Less than five months after Microsoft announced that its Speech Recognition Technology had achieved a 5.9 percent word error rate (WER) which brings the technology closer to human records, IBM announced that it has in fact achieved a 5.5 percent WER thereby setting a new record for machines. The term word error rate (WER) refers to the accuracy achieved by a speech recognition or translation system and this is usually measured against the current 5.1 percent record is the human record.
IBM achieved the feat by combining Long Short-Term Memory (LSTM) and WaveNet language models. Remember WaveNet? Let me refresh your memory a bit. WaveNet was created by Google’s DeepMind and is able to generate speech that closely mimics the human voice. The LSTM unit is a recurrent network unit that excels at remembering values for either long or short durations of time and by learning from experience, it can predict time series faster.
IBM says that by combining both technologies, it was able to achieve a lower word error rate than Microsoft. The big challenge though here for both giants is human parity which is where they disagree. Microsoft has said its 5.9 percent WER is not at par with how an average human would in a speech recognition task but IBM says the industry standard is 5.1 percent which is where they would like to see it. This would be the same thing as two humans speaking and this is at the level the industry thinks speech recognition technology should aim for.

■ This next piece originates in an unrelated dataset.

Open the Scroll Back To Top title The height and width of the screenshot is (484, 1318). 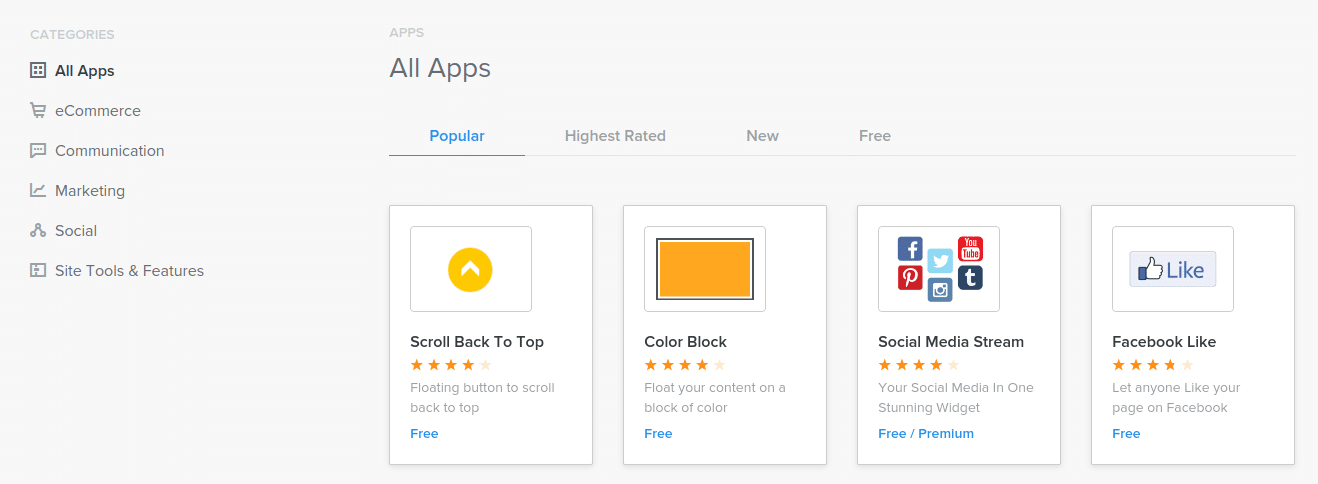click(477, 342)
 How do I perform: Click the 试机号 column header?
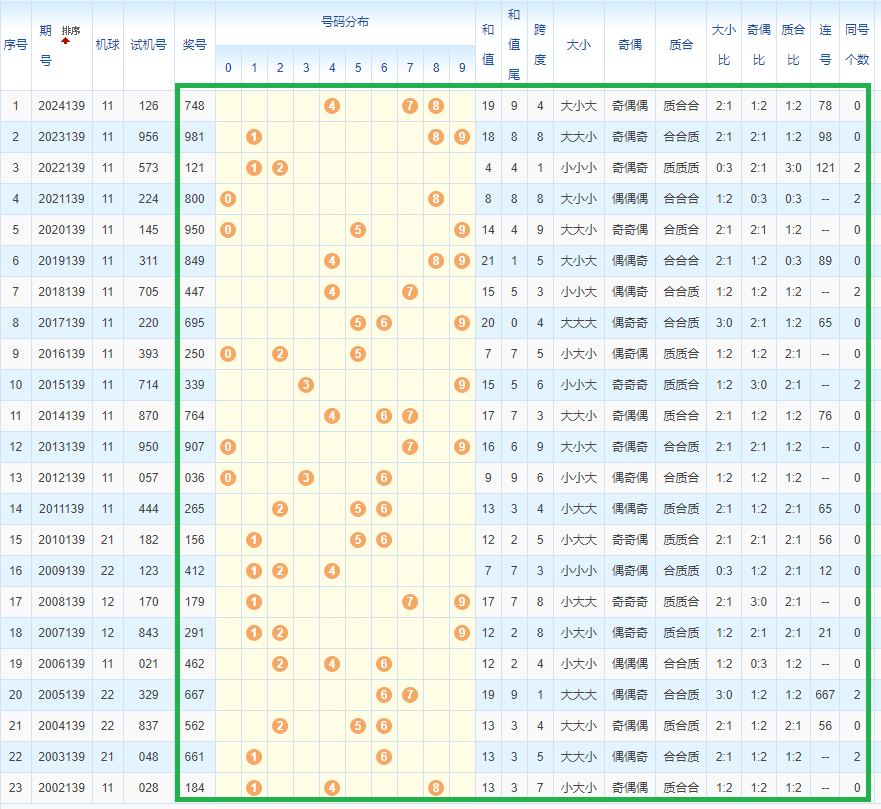coord(149,45)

“Reaching human parity – meaning an error rate on par with that of two humans speaking – has long been the ultimate industry goal. Others in the industry are chasing this milestone alongside us, and some have recently claimed reaching 5.9 percent as equivalent to human parity…but we’re not popping the champagne yet. As part of our process in reaching today’s milestone, we determined human parity is actually lower than what anyone has yet achieved — at 5.1 percent.”